--- BEGIN RECORDS FOR THE EXERCISE ---

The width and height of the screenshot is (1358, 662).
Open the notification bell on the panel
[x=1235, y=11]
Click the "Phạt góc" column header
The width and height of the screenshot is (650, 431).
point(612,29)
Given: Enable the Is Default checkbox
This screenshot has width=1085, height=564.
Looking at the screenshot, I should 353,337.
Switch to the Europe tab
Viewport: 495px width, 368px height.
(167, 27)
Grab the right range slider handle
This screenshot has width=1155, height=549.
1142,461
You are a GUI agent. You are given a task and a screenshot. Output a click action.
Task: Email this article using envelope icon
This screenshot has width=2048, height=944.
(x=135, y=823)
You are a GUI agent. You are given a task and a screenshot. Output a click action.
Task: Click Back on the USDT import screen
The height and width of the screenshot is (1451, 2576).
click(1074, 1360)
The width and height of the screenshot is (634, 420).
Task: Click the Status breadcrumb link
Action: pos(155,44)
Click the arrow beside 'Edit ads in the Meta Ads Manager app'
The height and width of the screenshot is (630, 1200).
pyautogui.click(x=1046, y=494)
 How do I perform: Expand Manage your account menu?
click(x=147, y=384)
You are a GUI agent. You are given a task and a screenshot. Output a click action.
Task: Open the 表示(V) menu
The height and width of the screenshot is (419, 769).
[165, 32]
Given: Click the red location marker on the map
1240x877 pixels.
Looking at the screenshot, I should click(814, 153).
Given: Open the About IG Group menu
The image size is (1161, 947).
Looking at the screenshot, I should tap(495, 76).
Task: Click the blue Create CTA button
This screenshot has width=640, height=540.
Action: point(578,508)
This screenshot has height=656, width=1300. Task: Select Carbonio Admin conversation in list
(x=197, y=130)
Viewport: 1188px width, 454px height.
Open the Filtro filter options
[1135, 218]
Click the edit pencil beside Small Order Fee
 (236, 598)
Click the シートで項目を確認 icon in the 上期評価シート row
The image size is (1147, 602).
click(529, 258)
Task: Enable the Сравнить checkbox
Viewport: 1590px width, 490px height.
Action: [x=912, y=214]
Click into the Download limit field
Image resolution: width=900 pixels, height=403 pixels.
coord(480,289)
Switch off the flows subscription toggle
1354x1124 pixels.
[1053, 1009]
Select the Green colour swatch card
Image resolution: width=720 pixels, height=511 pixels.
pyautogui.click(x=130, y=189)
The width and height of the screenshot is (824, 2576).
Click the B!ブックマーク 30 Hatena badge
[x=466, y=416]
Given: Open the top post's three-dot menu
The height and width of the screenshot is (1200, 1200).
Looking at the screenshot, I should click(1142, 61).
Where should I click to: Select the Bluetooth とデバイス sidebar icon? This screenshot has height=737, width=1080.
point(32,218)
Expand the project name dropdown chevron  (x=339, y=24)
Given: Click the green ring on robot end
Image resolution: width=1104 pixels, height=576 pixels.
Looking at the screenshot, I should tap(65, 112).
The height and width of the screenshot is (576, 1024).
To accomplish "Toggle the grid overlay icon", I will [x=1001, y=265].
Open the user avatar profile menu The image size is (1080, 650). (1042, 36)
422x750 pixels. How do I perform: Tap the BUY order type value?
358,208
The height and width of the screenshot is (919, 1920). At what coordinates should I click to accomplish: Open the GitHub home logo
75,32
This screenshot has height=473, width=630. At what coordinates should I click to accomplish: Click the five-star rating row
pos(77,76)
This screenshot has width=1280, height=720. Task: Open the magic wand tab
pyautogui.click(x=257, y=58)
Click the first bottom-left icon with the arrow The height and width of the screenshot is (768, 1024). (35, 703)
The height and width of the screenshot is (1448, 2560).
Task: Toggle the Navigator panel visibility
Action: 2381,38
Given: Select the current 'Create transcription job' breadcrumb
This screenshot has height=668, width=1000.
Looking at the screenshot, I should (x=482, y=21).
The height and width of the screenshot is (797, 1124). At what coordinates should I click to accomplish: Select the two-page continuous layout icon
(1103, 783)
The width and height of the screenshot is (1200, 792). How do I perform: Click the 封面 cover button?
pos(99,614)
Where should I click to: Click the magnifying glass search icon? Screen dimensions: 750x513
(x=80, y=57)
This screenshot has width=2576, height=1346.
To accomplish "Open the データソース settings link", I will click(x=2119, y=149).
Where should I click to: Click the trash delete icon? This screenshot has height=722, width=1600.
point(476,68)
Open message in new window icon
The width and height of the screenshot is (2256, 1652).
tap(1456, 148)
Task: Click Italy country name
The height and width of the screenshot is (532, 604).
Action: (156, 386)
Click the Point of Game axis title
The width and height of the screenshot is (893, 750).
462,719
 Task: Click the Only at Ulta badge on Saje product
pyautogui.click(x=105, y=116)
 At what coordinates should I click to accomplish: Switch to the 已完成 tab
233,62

--- END RECORDS FOR THE EXERCISE ---

Copy all the records above again, substituting "interface agent" for "GUI agent" and leaving everything else unchanged.

The width and height of the screenshot is (1358, 662).
Open the notification bell on the panel
[x=1235, y=11]
Click the "Phạt góc" column header
The width and height of the screenshot is (650, 431).
point(612,29)
Given: Enable the Is Default checkbox
This screenshot has width=1085, height=564.
Looking at the screenshot, I should 353,337.
Switch to the Europe tab
Viewport: 495px width, 368px height.
(167, 27)
Grab the right range slider handle
This screenshot has width=1155, height=549.
1142,461
You are a interface agent. You are given a task and a screenshot. Output a click action.
Task: Email this article using envelope icon
This screenshot has width=2048, height=944.
(x=135, y=823)
You are a interface agent. You are given a task and a screenshot. Output a click action.
Task: Click Back on the USDT import screen
The height and width of the screenshot is (1451, 2576).
click(1074, 1360)
The width and height of the screenshot is (634, 420).
Task: Click the Status breadcrumb link
Action: pos(155,44)
Click the arrow beside 'Edit ads in the Meta Ads Manager app'
The height and width of the screenshot is (630, 1200).
pyautogui.click(x=1046, y=494)
 How do I perform: Expand Manage your account menu?
click(x=147, y=384)
You are a interface agent. You are given a task and a screenshot. Output a click action.
Task: Open the 表示(V) menu
The height and width of the screenshot is (419, 769).
[165, 32]
Given: Click the red location marker on the map
1240x877 pixels.
Looking at the screenshot, I should click(814, 153).
Given: Open the About IG Group menu
The image size is (1161, 947).
Looking at the screenshot, I should tap(495, 76).
Task: Click the blue Create CTA button
This screenshot has width=640, height=540.
Action: point(578,508)
This screenshot has height=656, width=1300. Task: Select Carbonio Admin conversation in list
(x=197, y=130)
Viewport: 1188px width, 454px height.
Open the Filtro filter options
[1135, 218]
Click the edit pencil beside Small Order Fee
 (236, 598)
Click the シートで項目を確認 icon in the 上期評価シート row
The image size is (1147, 602).
click(529, 258)
Task: Enable the Сравнить checkbox
Viewport: 1590px width, 490px height.
Action: [x=912, y=214]
Click into the Download limit field
Image resolution: width=900 pixels, height=403 pixels.
coord(480,289)
Switch off the flows subscription toggle
1354x1124 pixels.
[1053, 1009]
Select the Green colour swatch card
Image resolution: width=720 pixels, height=511 pixels.
pyautogui.click(x=130, y=189)
The width and height of the screenshot is (824, 2576).
Click the B!ブックマーク 30 Hatena badge
[x=466, y=416]
Given: Open the top post's three-dot menu
The height and width of the screenshot is (1200, 1200).
Looking at the screenshot, I should click(1142, 61).
Where should I click to: Select the Bluetooth とデバイス sidebar icon? This screenshot has height=737, width=1080.
point(32,218)
Expand the project name dropdown chevron  (x=339, y=24)
Given: Click the green ring on robot end
Image resolution: width=1104 pixels, height=576 pixels.
Looking at the screenshot, I should tap(65, 112).
The height and width of the screenshot is (576, 1024).
To accomplish "Toggle the grid overlay icon", I will [x=1001, y=265].
Open the user avatar profile menu The image size is (1080, 650). (1042, 36)
422x750 pixels. How do I perform: Tap the BUY order type value?
358,208
The height and width of the screenshot is (919, 1920). At what coordinates should I click to accomplish: Open the GitHub home logo
75,32
This screenshot has height=473, width=630. At what coordinates should I click to accomplish: Click the five-star rating row
pos(77,76)
This screenshot has width=1280, height=720. Task: Open the magic wand tab
pyautogui.click(x=257, y=58)
Click the first bottom-left icon with the arrow The height and width of the screenshot is (768, 1024). (35, 703)
The height and width of the screenshot is (1448, 2560).
Task: Toggle the Navigator panel visibility
Action: 2381,38
Given: Select the current 'Create transcription job' breadcrumb
This screenshot has height=668, width=1000.
Looking at the screenshot, I should (x=482, y=21).
The height and width of the screenshot is (797, 1124). At what coordinates should I click to accomplish: Select the two-page continuous layout icon
(1103, 783)
The width and height of the screenshot is (1200, 792). How do I perform: Click the 封面 cover button?
pos(99,614)
Where should I click to: Click the magnifying glass search icon? Screen dimensions: 750x513
(x=80, y=57)
This screenshot has width=2576, height=1346.
To accomplish "Open the データソース settings link", I will click(x=2119, y=149).
Where should I click to: Click the trash delete icon? This screenshot has height=722, width=1600.
point(476,68)
Open message in new window icon
The width and height of the screenshot is (2256, 1652).
tap(1456, 148)
Task: Click Italy country name
The height and width of the screenshot is (532, 604).
Action: (156, 386)
Click the Point of Game axis title
The width and height of the screenshot is (893, 750).
462,719
 Task: Click the Only at Ulta badge on Saje product
pyautogui.click(x=105, y=116)
 At what coordinates should I click to accomplish: Switch to the 已完成 tab
233,62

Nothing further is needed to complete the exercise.